Print the full listing exactly.

• [EXERCISE INPUTS]
----

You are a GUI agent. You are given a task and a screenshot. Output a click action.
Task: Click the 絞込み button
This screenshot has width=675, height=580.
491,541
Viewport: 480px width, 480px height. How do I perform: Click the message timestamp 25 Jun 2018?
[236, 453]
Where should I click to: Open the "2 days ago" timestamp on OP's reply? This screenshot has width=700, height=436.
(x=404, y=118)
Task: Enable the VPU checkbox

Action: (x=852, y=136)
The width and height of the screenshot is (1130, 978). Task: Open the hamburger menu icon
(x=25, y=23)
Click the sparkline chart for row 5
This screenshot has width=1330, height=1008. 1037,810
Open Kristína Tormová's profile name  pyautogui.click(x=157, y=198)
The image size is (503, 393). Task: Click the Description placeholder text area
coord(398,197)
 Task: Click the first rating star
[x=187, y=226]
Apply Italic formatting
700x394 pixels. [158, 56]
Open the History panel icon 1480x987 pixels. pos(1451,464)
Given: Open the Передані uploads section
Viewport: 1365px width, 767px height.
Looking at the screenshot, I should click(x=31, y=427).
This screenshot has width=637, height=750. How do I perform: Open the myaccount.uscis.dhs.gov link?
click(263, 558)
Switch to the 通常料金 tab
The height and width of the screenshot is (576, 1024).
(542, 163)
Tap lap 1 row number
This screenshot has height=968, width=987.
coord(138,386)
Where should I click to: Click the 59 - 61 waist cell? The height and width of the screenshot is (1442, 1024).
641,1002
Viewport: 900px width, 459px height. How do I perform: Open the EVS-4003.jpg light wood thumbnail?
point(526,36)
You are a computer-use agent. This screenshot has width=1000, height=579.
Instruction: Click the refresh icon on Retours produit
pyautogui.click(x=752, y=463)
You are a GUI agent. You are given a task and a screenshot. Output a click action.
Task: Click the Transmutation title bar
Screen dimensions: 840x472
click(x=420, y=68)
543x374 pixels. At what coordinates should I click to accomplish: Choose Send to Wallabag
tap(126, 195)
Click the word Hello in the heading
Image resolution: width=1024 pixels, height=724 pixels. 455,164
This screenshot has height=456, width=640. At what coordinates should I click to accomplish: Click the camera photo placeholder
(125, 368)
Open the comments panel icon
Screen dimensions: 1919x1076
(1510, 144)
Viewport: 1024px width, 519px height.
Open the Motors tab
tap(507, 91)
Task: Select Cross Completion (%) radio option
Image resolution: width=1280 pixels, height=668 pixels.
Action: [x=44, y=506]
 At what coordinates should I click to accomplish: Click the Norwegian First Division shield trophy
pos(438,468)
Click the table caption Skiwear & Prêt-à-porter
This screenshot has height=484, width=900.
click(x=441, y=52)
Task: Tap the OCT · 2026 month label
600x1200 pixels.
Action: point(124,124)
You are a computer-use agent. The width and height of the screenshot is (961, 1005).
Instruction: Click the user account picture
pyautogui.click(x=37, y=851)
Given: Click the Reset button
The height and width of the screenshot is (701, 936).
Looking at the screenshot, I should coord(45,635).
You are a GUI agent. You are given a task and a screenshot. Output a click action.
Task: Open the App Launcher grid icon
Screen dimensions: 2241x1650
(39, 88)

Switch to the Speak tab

----

• [TASK OUTPUT]
You are a GUI agent. You are given a task and a screenshot. Output a click action.
Task: Click the 絞込み button
This screenshot has width=675, height=580.
491,541
Viewport: 480px width, 480px height. How do I perform: Click the message timestamp 25 Jun 2018?
[236, 453]
Where should I click to: Open the "2 days ago" timestamp on OP's reply? This screenshot has width=700, height=436.
(x=404, y=118)
Task: Enable the VPU checkbox

Action: (x=852, y=136)
The width and height of the screenshot is (1130, 978). Task: Open the hamburger menu icon
(x=25, y=23)
Click the sparkline chart for row 5
This screenshot has width=1330, height=1008. 1037,810
Open Kristína Tormová's profile name  pyautogui.click(x=157, y=198)
The image size is (503, 393). Task: Click the Description placeholder text area
coord(398,197)
 Task: Click the first rating star
[x=187, y=226]
Apply Italic formatting
700x394 pixels. [158, 56]
Open the History panel icon 1480x987 pixels. pos(1451,464)
Given: Open the Передані uploads section
Viewport: 1365px width, 767px height.
Looking at the screenshot, I should click(x=31, y=427).
This screenshot has width=637, height=750. How do I perform: Open the myaccount.uscis.dhs.gov link?
click(263, 558)
Switch to the 通常料金 tab
The height and width of the screenshot is (576, 1024).
(542, 163)
Tap lap 1 row number
This screenshot has height=968, width=987.
coord(138,386)
Where should I click to: Click the 59 - 61 waist cell? The height and width of the screenshot is (1442, 1024).
641,1002
Viewport: 900px width, 459px height. How do I perform: Open the EVS-4003.jpg light wood thumbnail?
point(526,36)
You are a computer-use agent. This screenshot has width=1000, height=579.
Instruction: Click the refresh icon on Retours produit
pyautogui.click(x=752, y=463)
You are a GUI agent. You are given a task and a screenshot. Output a click action.
Task: Click the Transmutation title bar
Screen dimensions: 840x472
click(x=420, y=68)
543x374 pixels. At what coordinates should I click to accomplish: Choose Send to Wallabag
tap(126, 195)
Click the word Hello in the heading
Image resolution: width=1024 pixels, height=724 pixels. 455,164
This screenshot has height=456, width=640. At what coordinates should I click to accomplish: Click the camera photo placeholder
(125, 368)
Open the comments panel icon
Screen dimensions: 1919x1076
(1510, 144)
Viewport: 1024px width, 519px height.
Open the Motors tab
tap(507, 91)
Task: Select Cross Completion (%) radio option
Image resolution: width=1280 pixels, height=668 pixels.
Action: [x=44, y=506]
 At what coordinates should I click to accomplish: Click the Norwegian First Division shield trophy
pos(438,468)
Click the table caption Skiwear & Prêt-à-porter
This screenshot has height=484, width=900.
click(x=441, y=52)
Task: Tap the OCT · 2026 month label
600x1200 pixels.
Action: point(124,124)
You are a computer-use agent. The width and height of the screenshot is (961, 1005).
Instruction: Click the user account picture
pyautogui.click(x=37, y=851)
Given: Click the Reset button
The height and width of the screenshot is (701, 936).
Looking at the screenshot, I should coord(45,635).
You are a GUI agent. You are given a task and a screenshot. Output a click action.
Task: Open the App Launcher grid icon
Screen dimensions: 2241x1650
(39, 88)

Switch to the Speak tab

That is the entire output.